Most people hold allegiance to a particular belief system—which includes values and judgements, conscious or not—so that whatever defies the belief system, including unwanted perceptions and emotions, may not necessarily be admitted into full awareness. Life force must therefore be used to block or veil the contradiction between sub/unconscious (suggesting embodied, dreamt, intuitive, or felt) information and conscious (implying cognitive) interpretations. The tension between opposing forces represents a polarity. Psycho-spiritual and psycho-somatic polarities affect us in countless ways, but the effort to manage competing thought-forms that are not equally conscious can be extremely depleting to one’s available life force. These polarities may be carried in a way that fatigues one’s will from the struggle between trying to embrace life and simultaneously defending against it, not unlike driving with the brakes on.

Energetically depleted, we tend to run on autopilot wherein the mind-body is governed by habits at virtually every level of being. This default mode requires little presence.

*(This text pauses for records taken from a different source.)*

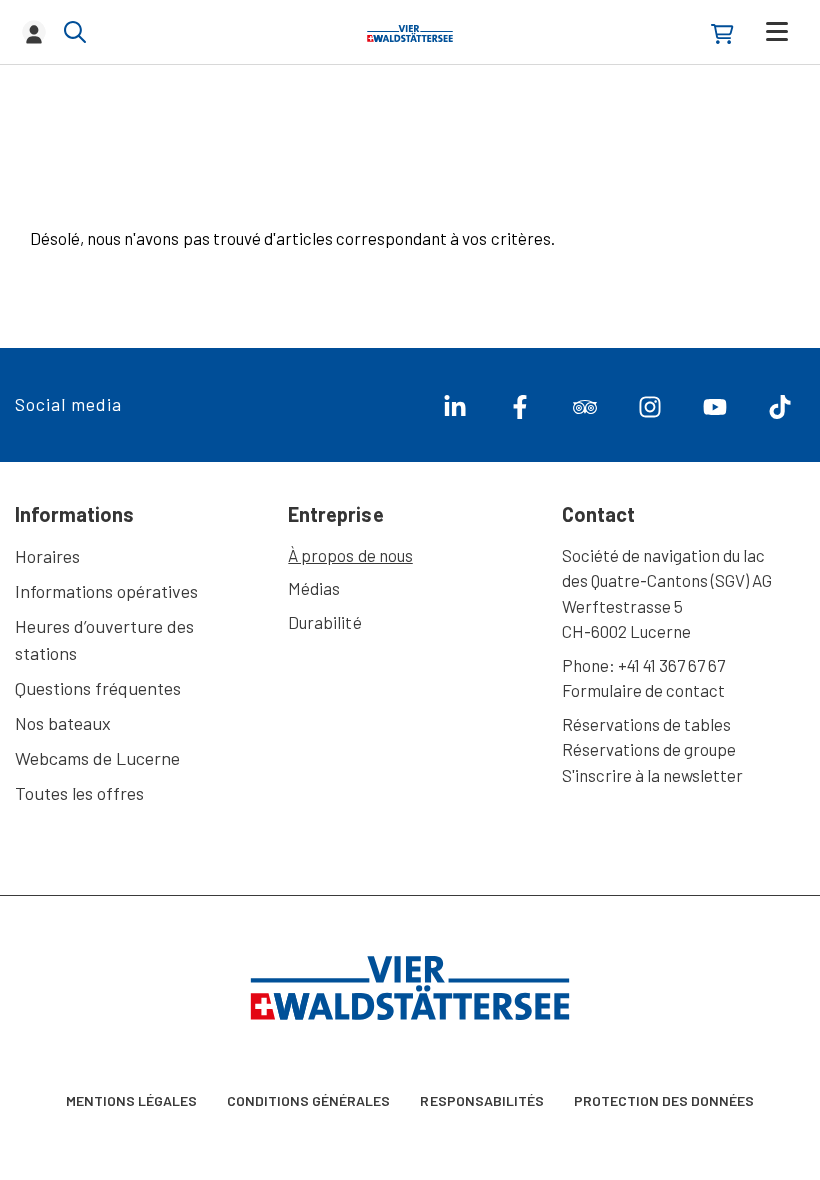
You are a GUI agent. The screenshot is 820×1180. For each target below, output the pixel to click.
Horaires (47, 556)
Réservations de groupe (649, 749)
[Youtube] (707, 412)
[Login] (34, 32)
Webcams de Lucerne (97, 758)
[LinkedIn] (447, 412)
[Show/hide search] (75, 32)
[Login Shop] (722, 34)
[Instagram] (642, 412)
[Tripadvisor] (577, 412)
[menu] (777, 31)
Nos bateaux (63, 723)
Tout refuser (729, 1139)
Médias (314, 588)
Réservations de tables (647, 724)
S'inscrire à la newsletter (653, 775)
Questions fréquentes (98, 688)
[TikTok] (772, 412)
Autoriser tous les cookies (560, 1139)
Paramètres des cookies (103, 1139)
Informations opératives (107, 591)
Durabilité (324, 622)
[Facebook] (512, 412)
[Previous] (47, 145)
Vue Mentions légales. (270, 1099)
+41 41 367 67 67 (671, 665)
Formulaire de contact (643, 690)
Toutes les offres (79, 793)
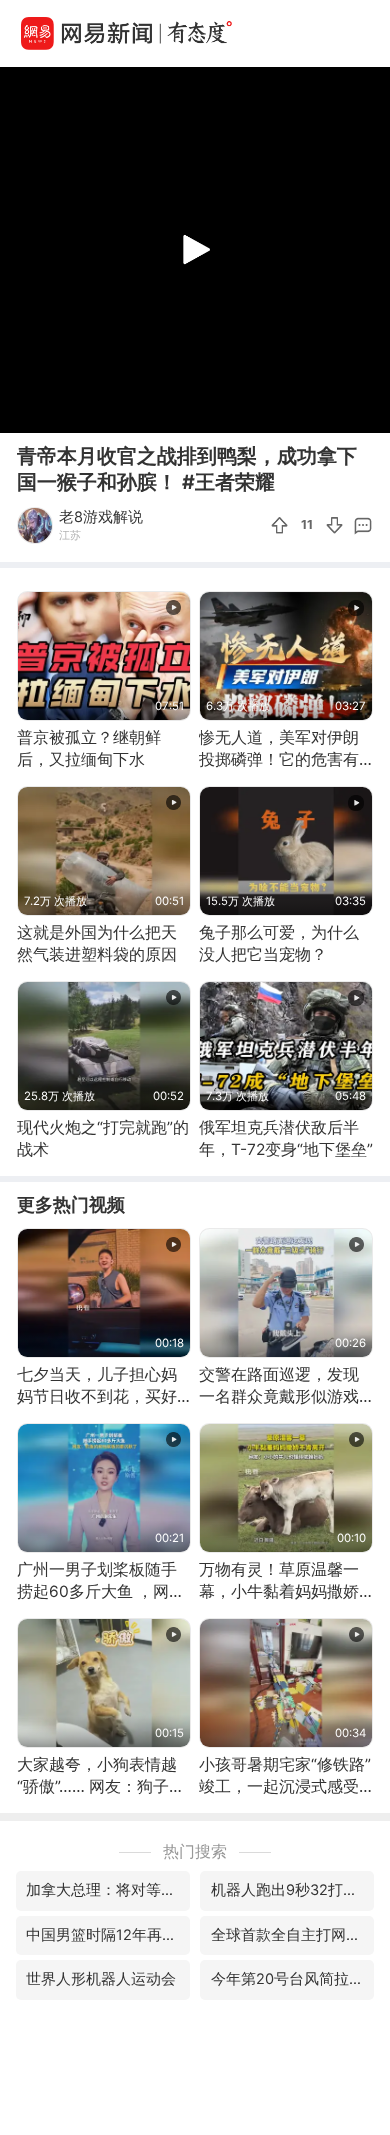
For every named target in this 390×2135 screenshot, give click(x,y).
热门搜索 (195, 1851)
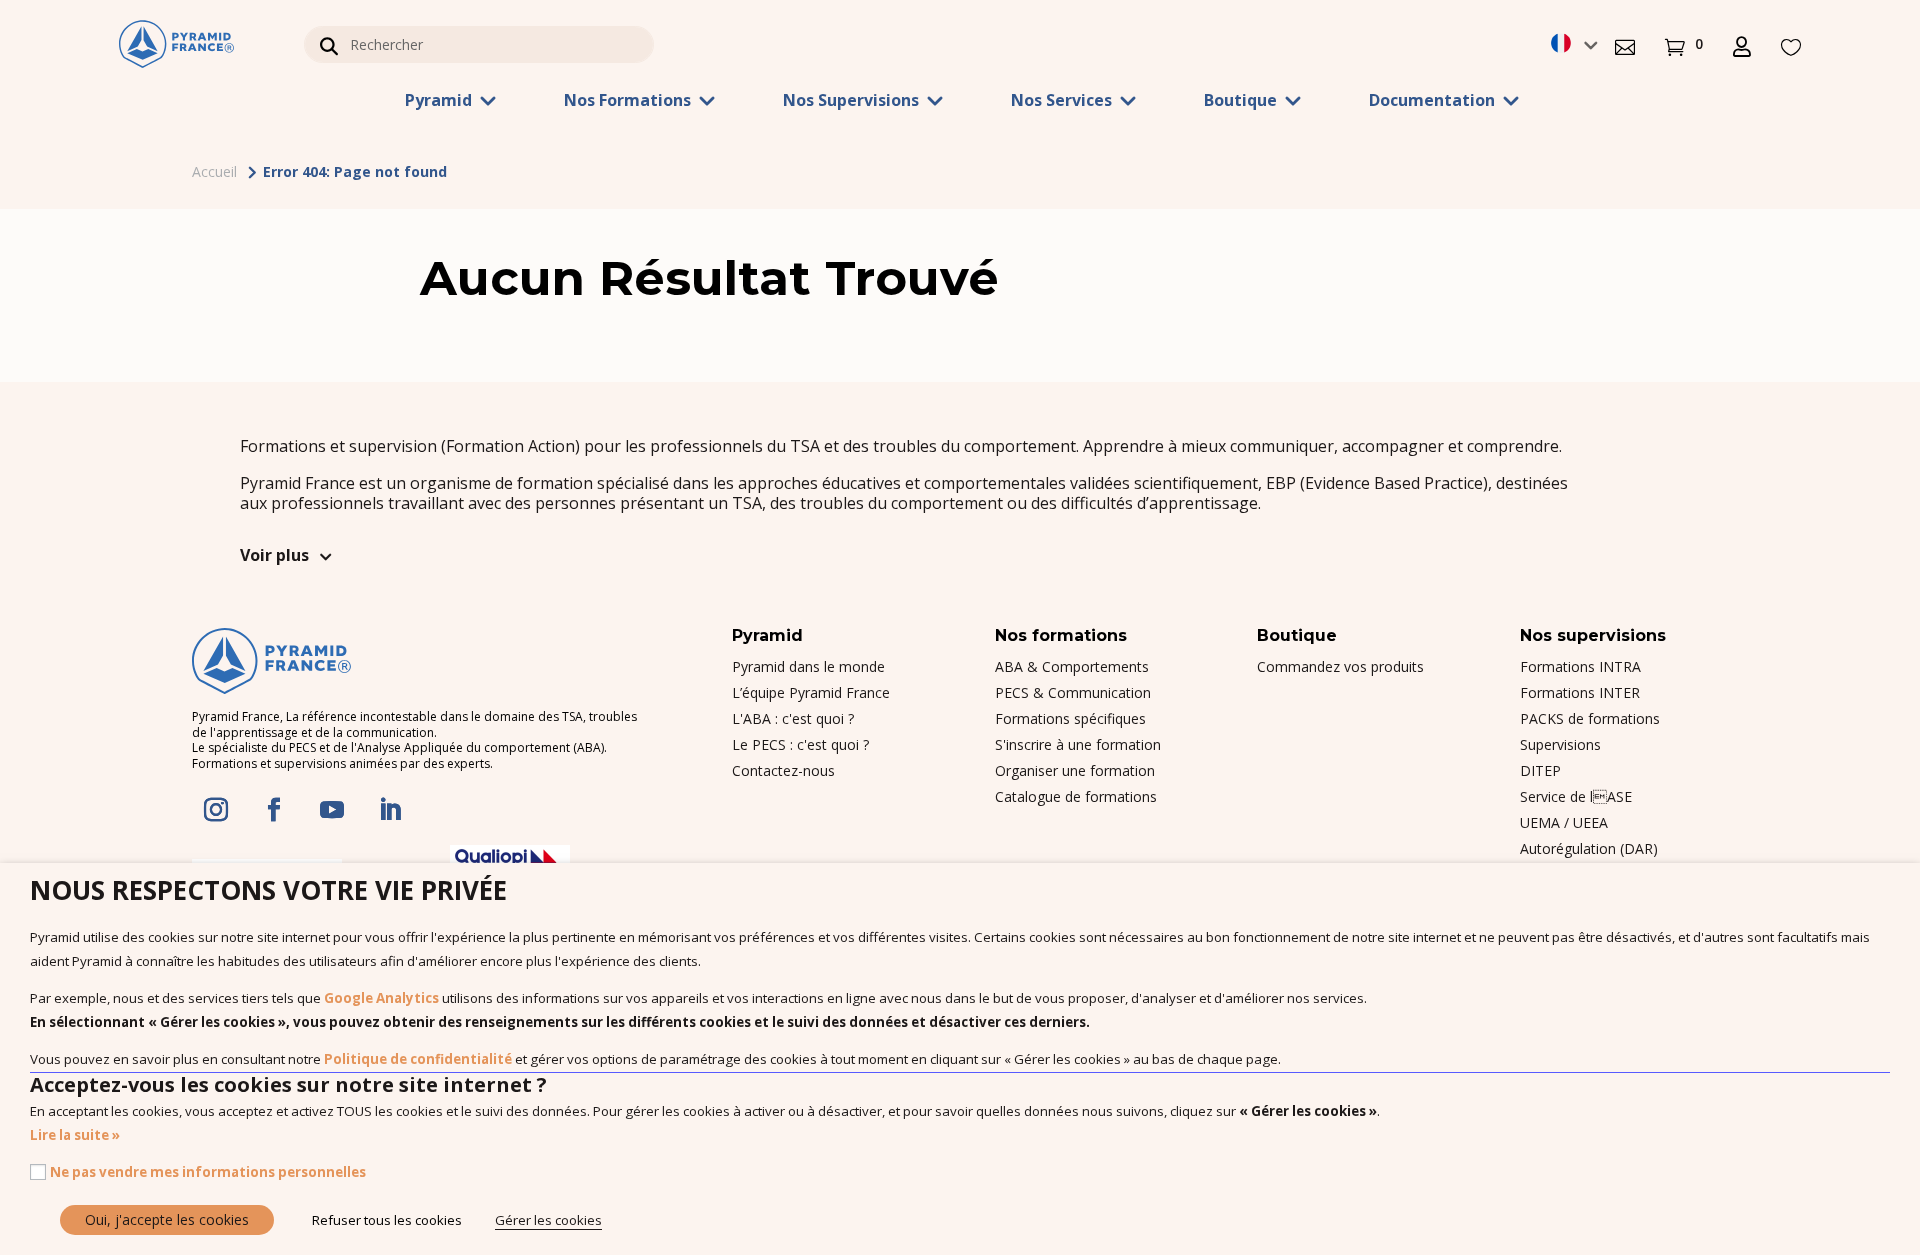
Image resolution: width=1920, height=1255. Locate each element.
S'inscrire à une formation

However, when attention is shone inwardly, pockets of life force previously trapped in the archives of one’s compressed unconscious begin to dislodge and release or circulate, liberating circuits of energy capable of vibrating at a higher frequency and in the perceptual range of new possibilities. This paradoxical remedy involves awakening layers of consciousness that don’t realize they’re asleep…until awareness begins to activate, like energetic enzymes that begin to metabolize, process, and gradually shed and eliminate the hidden, residual layers of the unprocessed past.